For me, traveling is not just a vacation. It’s a sense of fulfillment. Hence, I’d always see to it that I go the extra mile when it comes to preparation. But even with complete planning, there are still things that are out of our control―like travel scams. And it’s the least thing that I, we, would, want to happen when we travel.
Travel scams are totally dispiriting, but there are ways to turn the tables and make the most out of these unfortunate situations.
1. Time Share Scam
Ever heard of the Time Share Scam? This scam often targets travelers/investors alike, who are willing to be real estate partners for a vacation property, to acquire benefits like discounted rates and free stays, for a fee. Unfortunately, we almost fell victim to this outrageous scam during our trip to Tulum Mexico. Read our entire story here.
2. Influencer scam
With the prominence of social media influence breaking the traditional marketing routes of brands, influencers are turned to often to promote multiple niches across media platforms. This need is contributing to the influencer scam, which is rapidly taking the internet by storm. Scammers pretend to be a notable personality to swindle money through a fake, plush project. These con-artists have perfected the art of psychological tactics and voice skills, allowing victims to fall into their trap.
Paying their personal airfare and forking additional money for associated circumstances, victims are now faced with no possible reimbursement, stolen money, and wasted effort. Read the personal account of Henry and Zory from This Life of Travel, and be warned by this emerging scam among Instagram influencers, travel bloggers, and photographers.
3. Fake travel agencies
Next on the list are the fake travel agencies. This kind of scam is prevalent in Asia, where fake agencies endorse cheap yet highly attractive tours with notable inclusions. You will then be required to provide a down payment. And on the day of your travel, you can no longer reach these virtual deceivers. A piece of advice, only avail a tour package from registered agencies. Or, you can try DIY and save more money!
4. Photo Offer
This kind of scam is widespread in busy tourist attractions. Do not fall for a local offering to take a photo of you with your camera. Scammers would direct you to do the ‘look up’ pose. And while you are diligently looking up, the local has already disappeared with your phone or camera.
5. Police pretenders
Unfortunately, scammers also take the figure of those who are bound to protect the citizens. Don’t get intimidated by police officers forcing you to hand over your passport or money. Ask politely your violation, and then call someone if that police pretender insists to get your documents and wallet. One important advice is to bring only a photocopy of your passport when you wander around the new city. Leave the original at your hotel.

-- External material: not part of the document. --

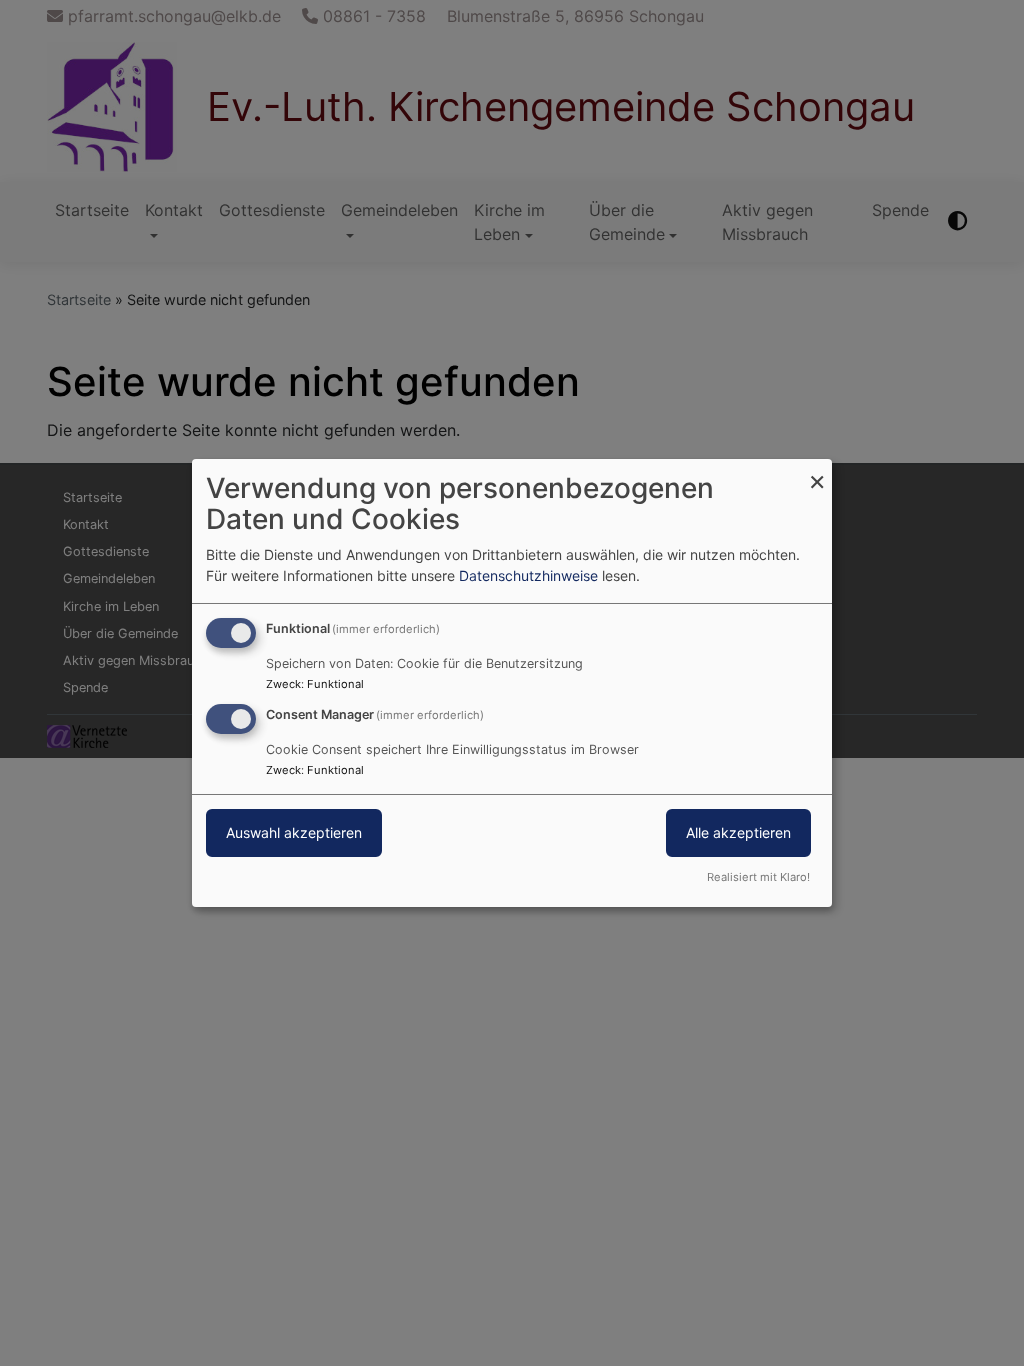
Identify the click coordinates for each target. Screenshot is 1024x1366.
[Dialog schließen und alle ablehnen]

6. Closed accommodation or tourist agencies
Another modus operandi of fraudulent taxi drivers is by telling you that your accommodation or tourist attraction is closed. They will then take you to a more expensive one, and then the driver gets his commission in an instant. Thus, always contact your hotel before your arrival.
7. Spilling on clothes accidents
If this happens to you, always focus on your belongings and not yourstained clothes. Don’t be fooled by people trying to help you. Tricksters takeadvantage of your reaction, while the accomplice becomes busy checking your bagand stealing money.
8. Kind ATM helper
When it comes to withdrawing money from ATM, make sure you only focus on your card and yourself. Don’t entertain people who act very friendly to help you avoid local bank fees. This scam is done by ATM skimmers to copy your pin number.
9. Persons in need of help trap
Yes, it’s okay to help but you should be able to distinguish when to assist someone, especially when you are in a foreign place. Do not ever give in to people who would request you to accompany them to a certain place―be it old, injured, or persons with a disability. It is because most accomplices are lurking around the corner, waiting for you to enter their trap.
10. Fake telephone call at night
When you get a call from the front desk during an unusual hour, asking about your credit card details, beware, it’s a trap. Scammers would take advantage of you, thinking that it was the hotel staff verifying your payment for the accommodation. That is why never provide any vital information over the phone.